O varejo brasileiro consolidou uma nova e bilionária fonte de receita que vai muito além da margem de lucro sobre os produtos expostos nas gôndolas. Através do Retail Media, grandes redes de supermercados e farmácias passaram a monetizar a atenção do consumidor dentro de seus próprios canais físicos e digitais. Assim, transformaram pontos de venda em verdadeiras plataformas de mídia.
A estratégia consiste em vender espaços publicitários, como telas em lojas, buscas em aplicativos e encartes digitais, impactando o cliente no momento exato de sua decisão de compra. Esse movimento atingiu seu ápice estratégico em 2026. Segundo o IAB Brasil, a área passou a ser uma das mais desejadas por grandes marcas para a alocação de verbas.
Segundo dados recentes da Kantar, 38% dos profissionais de marketing já planejam aumentar seus investimentos nesse formato ainda este ano. Essa busca reflete a necessidade da indústria de encurtar a distância entre a campanha publicitária e a conversão direta no caixa da loja.
O que explica o salto bilionário do Retail Media no varejo
A lógica econômica que sustenta essa transformação reside nos ativos exclusivos que o varejo possui e que a publicidade tradicional raramente consegue igualar. Supermercados e farmácias reúnem um fluxo recorrente e gigantesco de consumidores. Além disso, dominam os dados de comportamento de compra (first-party data) em um ambiente livre de “cookies” de terceiros.
Para se ter ideia do tamanho desse mercado em potencial, a Associação Brasileira de Supermercados (ABRAS) reportou que o setor faturou R$ 1,067 trilhão em 2024, representando mais de 9% do PIB nacional. Portanto, transformar uma fatia dessa audiência cativa em inventário de mídia gera uma linha de receita quase isenta de novos custos estruturais pesados.
O potencial financeiro dessa operação já é sentido em escala global e baliza as negociações no Brasil. As projeções apontam para um cenário de rápida consolidação tecnológica:
- Expansão global: A WARC projeta que o mercado mundial de commerce media atingirá a marca de US$ 196,7 bilhões em 2026.
- Poder de negociação: O varejista passa a negociar com a indústria oferecendo métricas precisas de conversão, substituindo a antiga briga apenas por descontos de trade marketing.
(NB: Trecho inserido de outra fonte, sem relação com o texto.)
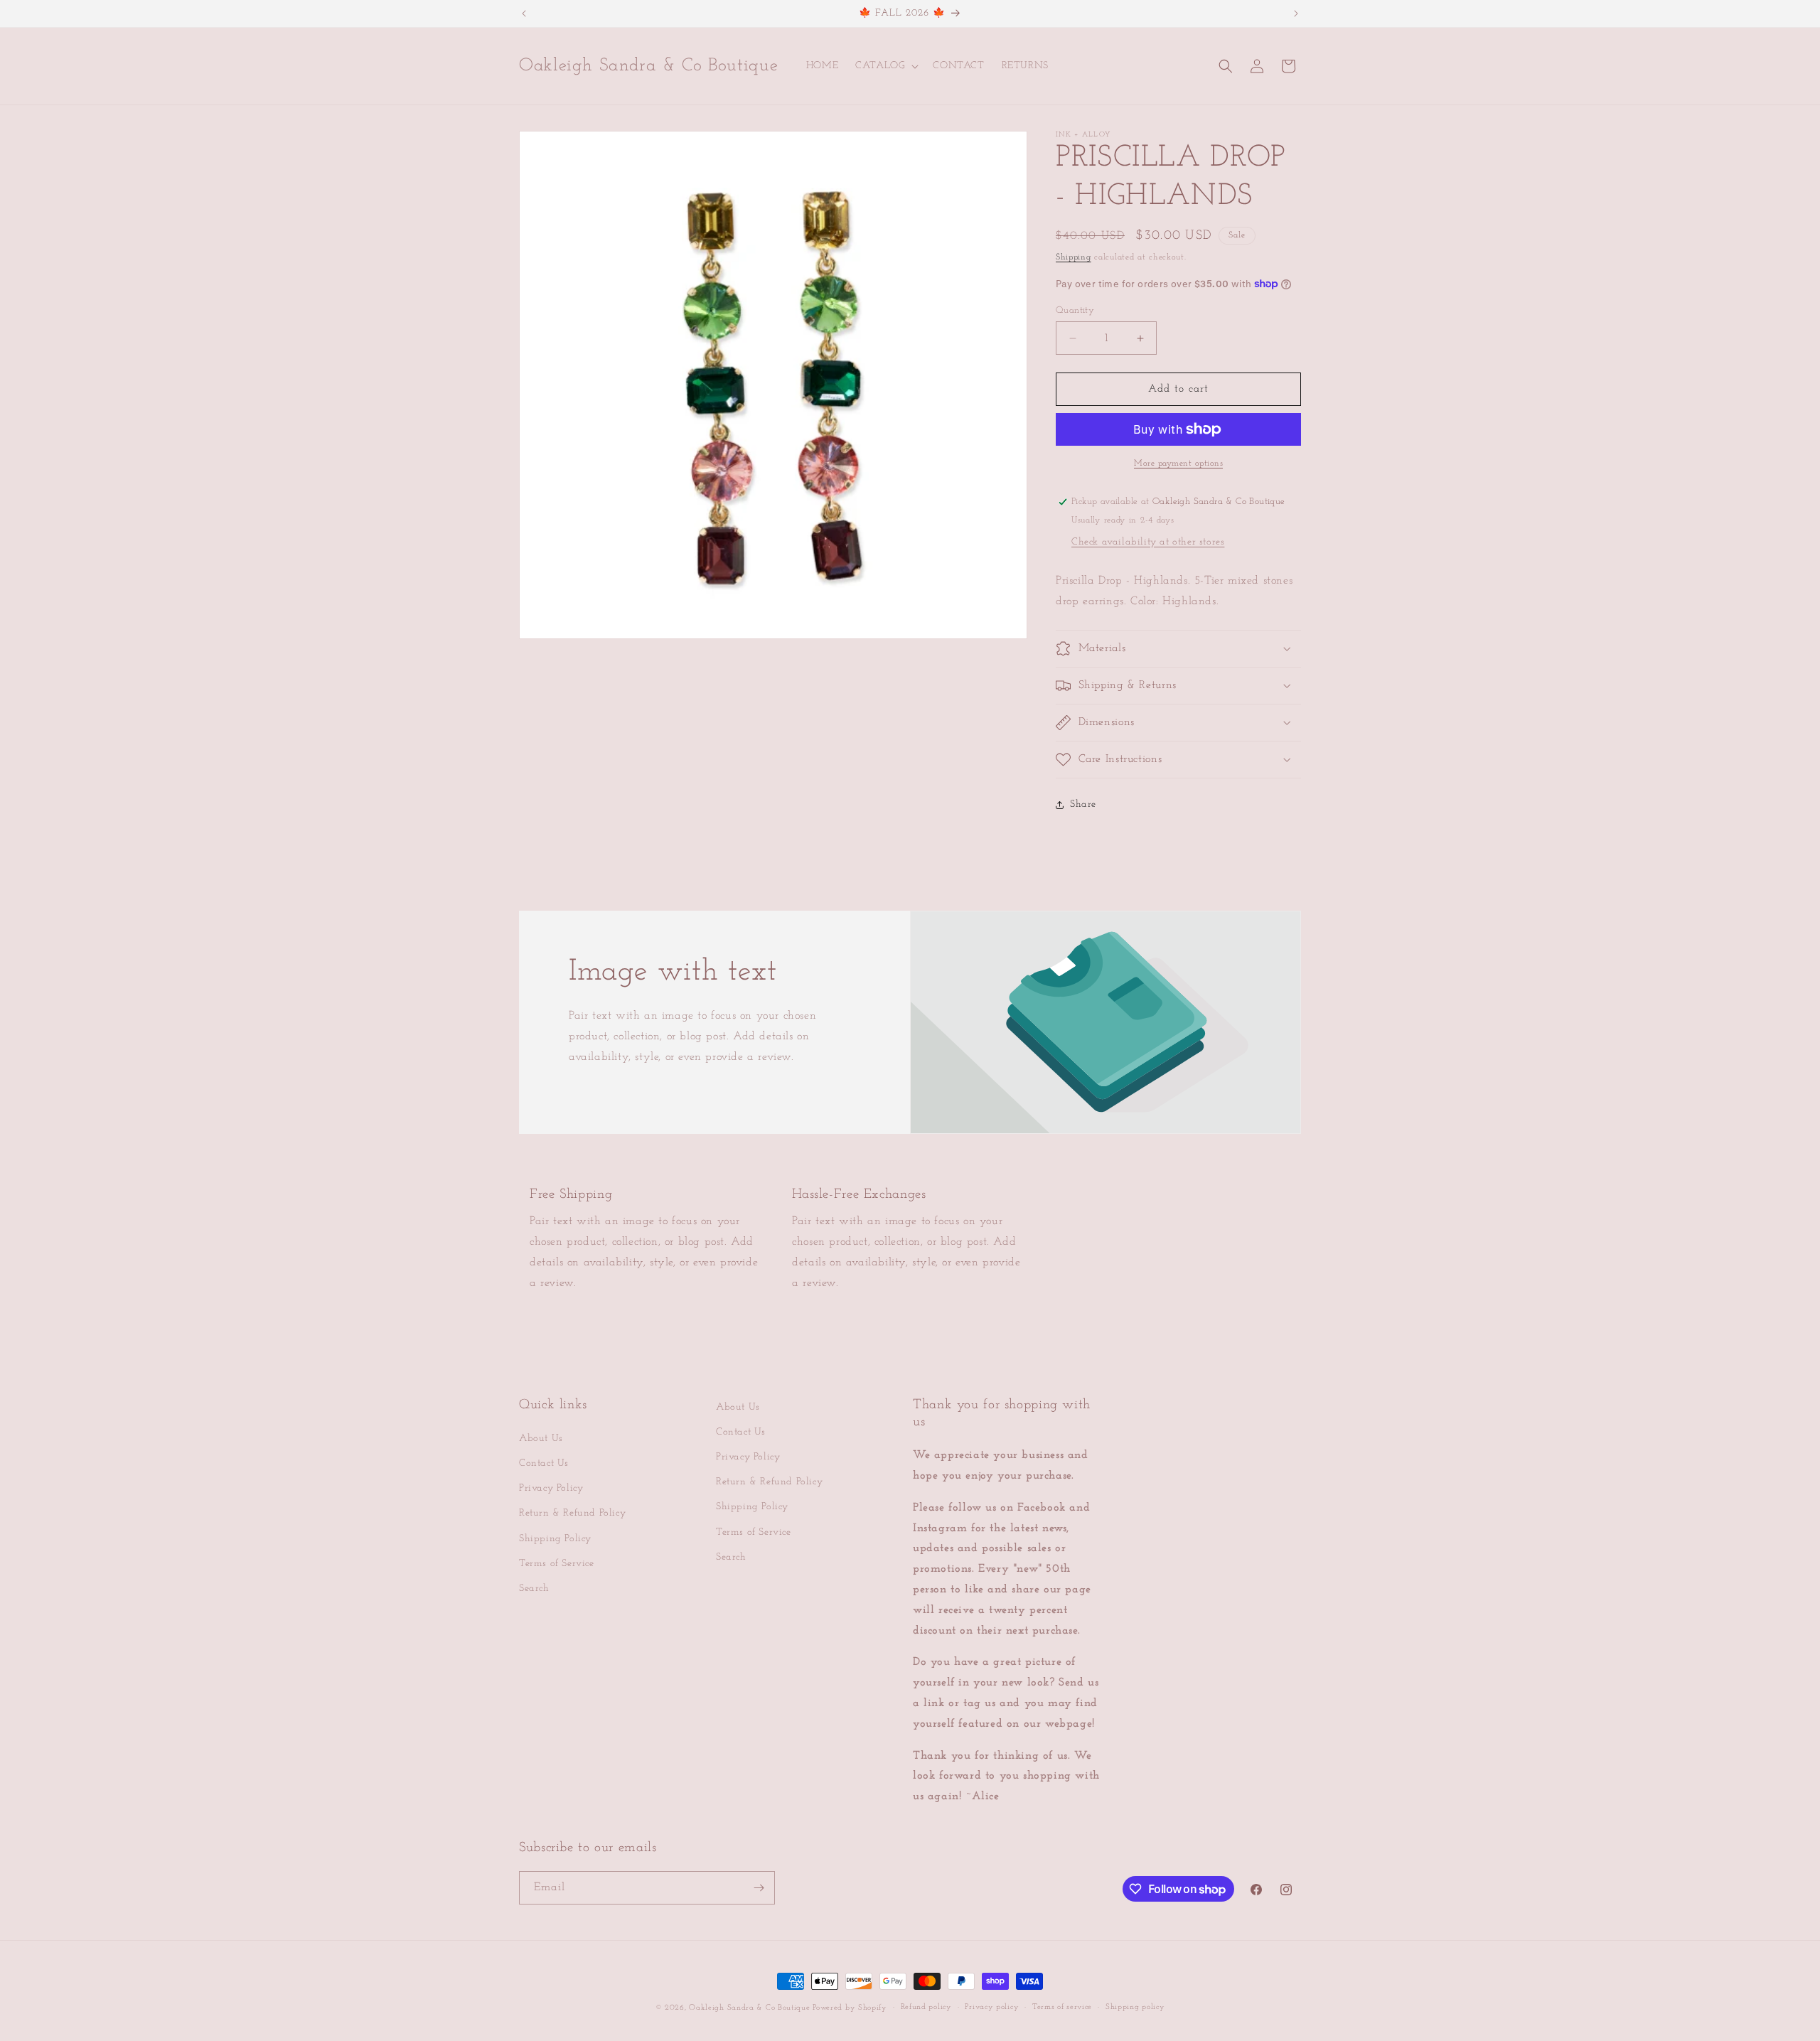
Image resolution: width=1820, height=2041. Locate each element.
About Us (541, 1438)
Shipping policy (1135, 2007)
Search (534, 1588)
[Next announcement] (1296, 13)
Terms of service (1062, 2007)
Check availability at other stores (1147, 542)
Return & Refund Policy (572, 1514)
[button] (885, 66)
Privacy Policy (551, 1488)
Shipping (1073, 257)
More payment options (1178, 463)
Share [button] (1083, 804)
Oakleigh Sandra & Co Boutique (751, 2008)
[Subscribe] (758, 1888)
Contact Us (544, 1463)
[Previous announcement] (524, 13)
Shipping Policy (555, 1538)
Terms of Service (556, 1563)
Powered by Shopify (850, 2008)
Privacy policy (992, 2007)
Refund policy (926, 2007)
- Eficácia: Redes de Retail Media já entregam taxas de conversão superiores aos tradicionais anúncios no ecossistema digital aberto.
O domínio da RD Saúde e a tecnologia na ponta da gôndola

No setor farmacêutico brasileiro, o caso de maior tração e visibilidade é o da RD Saúde, conglomerado que opera as marcas Raia e Drogasil. A companhia estruturou uma unidade de negócios específica para o setor, batizada de “Impulso”, que se posiciona como uma referência em consumer health media.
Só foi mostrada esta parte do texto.